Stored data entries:
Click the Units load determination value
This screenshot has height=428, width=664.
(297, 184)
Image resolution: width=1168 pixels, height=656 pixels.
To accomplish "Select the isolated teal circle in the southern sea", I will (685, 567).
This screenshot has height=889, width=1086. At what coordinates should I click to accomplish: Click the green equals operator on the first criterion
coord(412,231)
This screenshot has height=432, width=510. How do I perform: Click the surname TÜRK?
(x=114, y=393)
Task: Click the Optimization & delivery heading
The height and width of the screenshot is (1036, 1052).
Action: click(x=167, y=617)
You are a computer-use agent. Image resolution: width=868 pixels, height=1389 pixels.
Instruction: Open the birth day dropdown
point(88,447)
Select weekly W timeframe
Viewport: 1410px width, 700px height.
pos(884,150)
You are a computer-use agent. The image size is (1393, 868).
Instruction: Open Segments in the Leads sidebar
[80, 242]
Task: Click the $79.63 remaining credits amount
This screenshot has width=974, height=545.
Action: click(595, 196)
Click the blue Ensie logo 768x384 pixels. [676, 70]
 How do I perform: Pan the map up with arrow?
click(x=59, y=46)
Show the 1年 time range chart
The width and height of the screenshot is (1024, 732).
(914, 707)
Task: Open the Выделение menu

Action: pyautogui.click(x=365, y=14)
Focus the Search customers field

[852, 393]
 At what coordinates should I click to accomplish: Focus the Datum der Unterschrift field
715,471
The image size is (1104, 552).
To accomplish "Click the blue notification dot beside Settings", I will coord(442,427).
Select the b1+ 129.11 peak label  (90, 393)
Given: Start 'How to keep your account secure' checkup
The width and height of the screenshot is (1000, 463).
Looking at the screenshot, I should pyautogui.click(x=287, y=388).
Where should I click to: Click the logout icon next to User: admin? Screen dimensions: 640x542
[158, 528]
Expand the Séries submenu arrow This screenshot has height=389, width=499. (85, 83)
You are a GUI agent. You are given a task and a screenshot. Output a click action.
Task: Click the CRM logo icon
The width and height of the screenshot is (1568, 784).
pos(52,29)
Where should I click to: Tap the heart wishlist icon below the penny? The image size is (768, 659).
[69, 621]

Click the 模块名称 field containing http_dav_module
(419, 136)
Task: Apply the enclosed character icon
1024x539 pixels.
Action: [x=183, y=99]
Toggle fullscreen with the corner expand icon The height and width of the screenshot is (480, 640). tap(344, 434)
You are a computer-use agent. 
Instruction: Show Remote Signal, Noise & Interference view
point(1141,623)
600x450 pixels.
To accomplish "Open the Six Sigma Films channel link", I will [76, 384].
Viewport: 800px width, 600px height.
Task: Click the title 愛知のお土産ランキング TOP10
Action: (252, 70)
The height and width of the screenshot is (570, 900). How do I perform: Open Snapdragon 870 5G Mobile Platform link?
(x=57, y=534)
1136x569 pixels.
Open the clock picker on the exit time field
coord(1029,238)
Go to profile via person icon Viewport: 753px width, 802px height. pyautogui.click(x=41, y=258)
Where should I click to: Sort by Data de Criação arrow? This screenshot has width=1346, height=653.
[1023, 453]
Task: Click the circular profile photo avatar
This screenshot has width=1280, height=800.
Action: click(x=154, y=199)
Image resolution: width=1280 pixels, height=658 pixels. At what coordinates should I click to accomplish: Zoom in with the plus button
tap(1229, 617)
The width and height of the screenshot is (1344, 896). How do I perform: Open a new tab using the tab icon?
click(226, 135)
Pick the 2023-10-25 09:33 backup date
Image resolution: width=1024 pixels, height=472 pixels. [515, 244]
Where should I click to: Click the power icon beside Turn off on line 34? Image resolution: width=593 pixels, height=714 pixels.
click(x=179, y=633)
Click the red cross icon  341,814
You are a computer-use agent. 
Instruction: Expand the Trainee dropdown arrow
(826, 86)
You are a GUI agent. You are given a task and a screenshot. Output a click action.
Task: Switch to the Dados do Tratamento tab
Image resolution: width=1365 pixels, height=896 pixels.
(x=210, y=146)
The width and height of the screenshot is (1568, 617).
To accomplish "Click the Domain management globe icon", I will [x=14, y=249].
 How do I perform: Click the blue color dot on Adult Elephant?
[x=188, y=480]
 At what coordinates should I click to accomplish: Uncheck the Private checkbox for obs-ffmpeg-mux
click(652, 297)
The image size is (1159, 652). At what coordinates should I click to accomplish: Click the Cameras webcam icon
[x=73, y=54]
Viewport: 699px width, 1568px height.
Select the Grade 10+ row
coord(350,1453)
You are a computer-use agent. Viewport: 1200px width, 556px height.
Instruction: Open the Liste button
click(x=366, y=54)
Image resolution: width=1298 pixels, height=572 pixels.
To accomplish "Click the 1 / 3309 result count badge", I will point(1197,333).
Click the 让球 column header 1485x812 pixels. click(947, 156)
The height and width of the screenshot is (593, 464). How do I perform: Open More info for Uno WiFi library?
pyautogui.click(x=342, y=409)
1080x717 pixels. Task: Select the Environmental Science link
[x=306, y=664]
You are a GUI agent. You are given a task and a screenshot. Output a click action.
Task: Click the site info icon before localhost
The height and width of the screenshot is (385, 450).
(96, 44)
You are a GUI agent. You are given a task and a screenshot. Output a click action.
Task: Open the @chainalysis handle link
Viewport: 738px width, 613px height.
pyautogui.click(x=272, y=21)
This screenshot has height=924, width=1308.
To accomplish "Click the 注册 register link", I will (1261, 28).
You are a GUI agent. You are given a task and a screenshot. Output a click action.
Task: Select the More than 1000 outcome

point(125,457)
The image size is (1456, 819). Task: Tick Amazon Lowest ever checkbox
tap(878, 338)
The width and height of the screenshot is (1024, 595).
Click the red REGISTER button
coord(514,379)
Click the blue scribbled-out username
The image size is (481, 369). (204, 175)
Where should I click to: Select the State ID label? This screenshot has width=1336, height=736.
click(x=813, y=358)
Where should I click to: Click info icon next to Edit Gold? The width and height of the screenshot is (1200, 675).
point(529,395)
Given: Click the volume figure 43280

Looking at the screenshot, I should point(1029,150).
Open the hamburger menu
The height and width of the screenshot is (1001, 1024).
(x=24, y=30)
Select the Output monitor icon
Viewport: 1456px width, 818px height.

Description of the task - Please retype every entry above exactly as it stands.

Task result -
Click the Units load determination value
This screenshot has height=428, width=664.
(297, 184)
Image resolution: width=1168 pixels, height=656 pixels.
To accomplish "Select the isolated teal circle in the southern sea", I will (685, 567).
This screenshot has height=889, width=1086. At what coordinates should I click to accomplish: Click the green equals operator on the first criterion
coord(412,231)
This screenshot has height=432, width=510. How do I perform: Click the surname TÜRK?
(x=114, y=393)
Task: Click the Optimization & delivery heading
The height and width of the screenshot is (1036, 1052).
Action: click(x=167, y=617)
You are a computer-use agent. Image resolution: width=868 pixels, height=1389 pixels.
Instruction: Open the birth day dropdown
point(88,447)
Select weekly W timeframe
Viewport: 1410px width, 700px height.
pos(884,150)
You are a computer-use agent. The image size is (1393, 868).
Instruction: Open Segments in the Leads sidebar
[80, 242]
Task: Click the $79.63 remaining credits amount
This screenshot has width=974, height=545.
Action: click(595, 196)
Click the blue Ensie logo 768x384 pixels. [676, 70]
 How do I perform: Pan the map up with arrow?
click(x=59, y=46)
Show the 1年 time range chart
The width and height of the screenshot is (1024, 732).
(914, 707)
Task: Open the Выделение menu

Action: pyautogui.click(x=365, y=14)
Focus the Search customers field

[852, 393]
 At what coordinates should I click to accomplish: Focus the Datum der Unterschrift field
715,471
The image size is (1104, 552).
To accomplish "Click the blue notification dot beside Settings", I will coord(442,427).
Select the b1+ 129.11 peak label  (90, 393)
Given: Start 'How to keep your account secure' checkup
The width and height of the screenshot is (1000, 463).
Looking at the screenshot, I should pyautogui.click(x=287, y=388).
Where should I click to: Click the logout icon next to User: admin? Screen dimensions: 640x542
[158, 528]
Expand the Séries submenu arrow This screenshot has height=389, width=499. (85, 83)
You are a GUI agent. You are given a task and a screenshot. Output a click action.
Task: Click the CRM logo icon
The width and height of the screenshot is (1568, 784).
pos(52,29)
Where should I click to: Tap the heart wishlist icon below the penny? The image size is (768, 659).
[69, 621]

Click the 模块名称 field containing http_dav_module
(419, 136)
Task: Apply the enclosed character icon
1024x539 pixels.
Action: [x=183, y=99]
Toggle fullscreen with the corner expand icon The height and width of the screenshot is (480, 640). tap(344, 434)
You are a computer-use agent. 
Instruction: Show Remote Signal, Noise & Interference view
point(1141,623)
600x450 pixels.
To accomplish "Open the Six Sigma Films channel link", I will [76, 384].
Viewport: 800px width, 600px height.
Task: Click the title 愛知のお土産ランキング TOP10
Action: (252, 70)
The height and width of the screenshot is (570, 900). How do I perform: Open Snapdragon 870 5G Mobile Platform link?
(x=57, y=534)
1136x569 pixels.
Open the clock picker on the exit time field
coord(1029,238)
Go to profile via person icon Viewport: 753px width, 802px height. pyautogui.click(x=41, y=258)
Where should I click to: Sort by Data de Criação arrow? This screenshot has width=1346, height=653.
[1023, 453]
Task: Click the circular profile photo avatar
This screenshot has width=1280, height=800.
Action: click(x=154, y=199)
Image resolution: width=1280 pixels, height=658 pixels. At what coordinates should I click to accomplish: Zoom in with the plus button
tap(1229, 617)
The width and height of the screenshot is (1344, 896). How do I perform: Open a new tab using the tab icon?
click(226, 135)
Pick the 2023-10-25 09:33 backup date
Image resolution: width=1024 pixels, height=472 pixels. [515, 244]
Where should I click to: Click the power icon beside Turn off on line 34? Image resolution: width=593 pixels, height=714 pixels.
click(x=179, y=633)
Click the red cross icon  341,814
You are a computer-use agent. 
Instruction: Expand the Trainee dropdown arrow
(826, 86)
You are a GUI agent. You are given a task and a screenshot. Output a click action.
Task: Switch to the Dados do Tratamento tab
Image resolution: width=1365 pixels, height=896 pixels.
(x=210, y=146)
The width and height of the screenshot is (1568, 617).
To accomplish "Click the Domain management globe icon", I will [x=14, y=249].
 How do I perform: Click the blue color dot on Adult Elephant?
[x=188, y=480]
 At what coordinates should I click to accomplish: Uncheck the Private checkbox for obs-ffmpeg-mux
click(652, 297)
The image size is (1159, 652). At what coordinates should I click to accomplish: Click the Cameras webcam icon
[x=73, y=54]
Viewport: 699px width, 1568px height.
Select the Grade 10+ row
coord(350,1453)
You are a computer-use agent. Viewport: 1200px width, 556px height.
Instruction: Open the Liste button
click(x=366, y=54)
Image resolution: width=1298 pixels, height=572 pixels.
To accomplish "Click the 1 / 3309 result count badge", I will point(1197,333).
Click the 让球 column header 1485x812 pixels. click(947, 156)
The height and width of the screenshot is (593, 464). How do I perform: Open More info for Uno WiFi library?
pyautogui.click(x=342, y=409)
1080x717 pixels. Task: Select the Environmental Science link
[x=306, y=664]
You are a GUI agent. You are given a task and a screenshot. Output a click action.
Task: Click the site info icon before localhost
The height and width of the screenshot is (385, 450).
(96, 44)
You are a GUI agent. You are given a task and a screenshot. Output a click action.
Task: Open the @chainalysis handle link
Viewport: 738px width, 613px height.
pyautogui.click(x=272, y=21)
This screenshot has height=924, width=1308.
To accomplish "Click the 注册 register link", I will (1261, 28).
You are a GUI agent. You are given a task and a screenshot. Output a click action.
Task: Select the More than 1000 outcome

point(125,457)
The image size is (1456, 819). Task: Tick Amazon Lowest ever checkbox
tap(878, 338)
The width and height of the screenshot is (1024, 595).
Click the red REGISTER button
coord(514,379)
Click the blue scribbled-out username
The image size is (481, 369). (204, 175)
Where should I click to: Select the State ID label? This screenshot has width=1336, height=736.
click(x=813, y=358)
Where should I click to: Click info icon next to Edit Gold? The width and height of the screenshot is (1200, 675).
point(529,395)
Given: Click the volume figure 43280

Looking at the screenshot, I should point(1029,150).
Open the hamburger menu
The height and width of the screenshot is (1001, 1024).
(x=24, y=30)
Select the Output monitor icon
Viewport: 1456px width, 818px height.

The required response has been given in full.